Median value (red) and statistical distribution of connectivity measure (z‐scores) for the superior and inferior amygdala nuclei in the left (a) and right (b) hemisphere. X‐Axis represents the z‐scores for the superior ∼ OFC (1) and TP (2), and the inferior ∼ OFC (3) and TP (4). The red stars (*) are the outliers. [Color figure can be viewed in the online issue, which is available at http://wileyonlinelibrary.com.]

Table 2.

Functional relation between superior/inferior amygdala versus subregions of OFC (orbital frontal inferior, medial, and superior cortex) and TP (temporal pole medial and superior half) in both hemispheres

	ROI pair	Does inverse functional relation exist?
		Left Hem.	Right Hem.
1.	OFC (Inf.)–TP (Med.)	1	0
2.	OFC (Inf.)–TP (Sup.)	0	1
3.	OFC (Med.)–TP (Med.)	1	1
4.	OFC (Med.)–TP (Sup.)	0	1
5.	OFC (Sup.)–TP (Med.)	1	0
6.	OFC (Sup.)–TP (Sup.)	1	1

1—inverse functional relation exist and 0—inverse functional relation does not exist.
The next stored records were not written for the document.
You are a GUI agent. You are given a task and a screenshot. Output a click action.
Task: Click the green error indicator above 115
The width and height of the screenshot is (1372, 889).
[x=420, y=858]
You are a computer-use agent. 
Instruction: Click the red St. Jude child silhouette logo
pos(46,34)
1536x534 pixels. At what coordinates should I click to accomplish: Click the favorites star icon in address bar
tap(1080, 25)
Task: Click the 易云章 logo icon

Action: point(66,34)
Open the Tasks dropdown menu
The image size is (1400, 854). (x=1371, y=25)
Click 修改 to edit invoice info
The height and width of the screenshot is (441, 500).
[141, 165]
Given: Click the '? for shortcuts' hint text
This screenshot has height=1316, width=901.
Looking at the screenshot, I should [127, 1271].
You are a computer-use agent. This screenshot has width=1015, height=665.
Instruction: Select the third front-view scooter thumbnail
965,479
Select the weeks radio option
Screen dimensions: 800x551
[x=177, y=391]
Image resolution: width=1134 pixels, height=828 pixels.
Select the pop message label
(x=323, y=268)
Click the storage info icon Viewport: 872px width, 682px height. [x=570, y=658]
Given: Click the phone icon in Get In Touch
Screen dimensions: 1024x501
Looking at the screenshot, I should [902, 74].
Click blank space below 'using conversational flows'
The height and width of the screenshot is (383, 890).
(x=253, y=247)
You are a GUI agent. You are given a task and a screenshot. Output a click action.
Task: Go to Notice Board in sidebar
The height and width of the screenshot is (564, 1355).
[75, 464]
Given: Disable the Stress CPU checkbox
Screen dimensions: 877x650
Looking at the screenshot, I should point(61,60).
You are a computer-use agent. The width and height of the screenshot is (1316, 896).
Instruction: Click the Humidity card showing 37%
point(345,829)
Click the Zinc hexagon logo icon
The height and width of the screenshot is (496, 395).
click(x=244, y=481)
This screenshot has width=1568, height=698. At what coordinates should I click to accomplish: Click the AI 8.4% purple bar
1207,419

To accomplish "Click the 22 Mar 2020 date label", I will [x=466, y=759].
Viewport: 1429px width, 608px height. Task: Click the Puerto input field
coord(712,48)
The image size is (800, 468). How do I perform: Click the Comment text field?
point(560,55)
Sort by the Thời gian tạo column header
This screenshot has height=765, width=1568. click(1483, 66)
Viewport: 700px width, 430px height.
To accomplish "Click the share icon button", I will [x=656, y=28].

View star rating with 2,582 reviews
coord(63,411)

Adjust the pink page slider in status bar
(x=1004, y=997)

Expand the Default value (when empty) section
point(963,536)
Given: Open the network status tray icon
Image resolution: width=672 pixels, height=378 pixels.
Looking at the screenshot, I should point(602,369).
The successful parcellation of two/three compartments (superior, medial, and inferior) of amygdala is in overall agreement with the anatomical parcellation of superficial (corticoid), centromedial, and laterobasal complex based on cytoarchitectural features [Amunts et al., 2005; Heimer et al., 1999] and superior/inferior compartments based in diffusion tensor imaging fiber tracking features [Bach et al., 2011]. Furthermore, the difference in functionally connected regions (both positive and negative) of superior versus inferior compartments not only emphasizes the multifunctional role of amygdala but also provides evidence supporting the functional separations of superior and inferior regions. For instance, the strong connections of the superior part of amygdala to precentral (BA‐4) and medial frontal gyri are consistent with the known functions in processing of emotion [Morris et al., 1998], fear [Shin et al., 2005], attachment security [Lemche et al., 2006], and learning [Phelps et al., 2004]. In contrast, the inferior part of amygdala has strong or differential connections to the inferior parietal lobe (BA‐40) which support its roles in the perception of biological motion [Bonda et al., 1996] and sensorimotor integration. Inverse correlations with superior temporal gyrus may imply the role of inferior part in the perception of form, meaning and experience [Martin et al., 1997]. Taken together, the differential connectivity patterns of superior and inferior amygdala to the rest of the brain support the functional heterogeneity of these subvolumes within the amygdala and their different associations with the rest of the brain.

CONCLUSIONS

Previous functional parcellations of the amygdala have been performed by outlining specific nuclei based on certain assumptions, followed by an evaluation of their difference in connectivity to the rest of the brain. Our data driven segregation approach achieves this objectively by segmenting voxel‐based connectivity measures and then identifying the corresponding subregions in the native space. Interpretation of functional diversity requires critical assessment of connectivity measures from various aspects to accurately demarcate the separation between functionally independent nuclei. Moreover, in the absence of a consensus about the actual number of functional subdivisions, we relied on estimates of the functional heterogeneity on three accounts: (i) assessment of distances between clusters, (ii) evaluating how each segmented region was shared by a significant portion of the population in a group analysis, and (iii) by looking at the group level similarities and differences in functional connections between subregions and the rest of the brain. Finally, the parcellation was validated comparing the functional connectivity measures we obtained with previous structural relationships between the amygdala subregions and target areas using probabilistic tractography. The overall similarity in connectivity patterns analyzed using the physical co‐ordinates of the delineated subregions in one set of data for the other set strongly supports the fact that parcellation using resting state fMRI data is stable, reproducible and reliable for better understanding the functional architecture of the amygdala.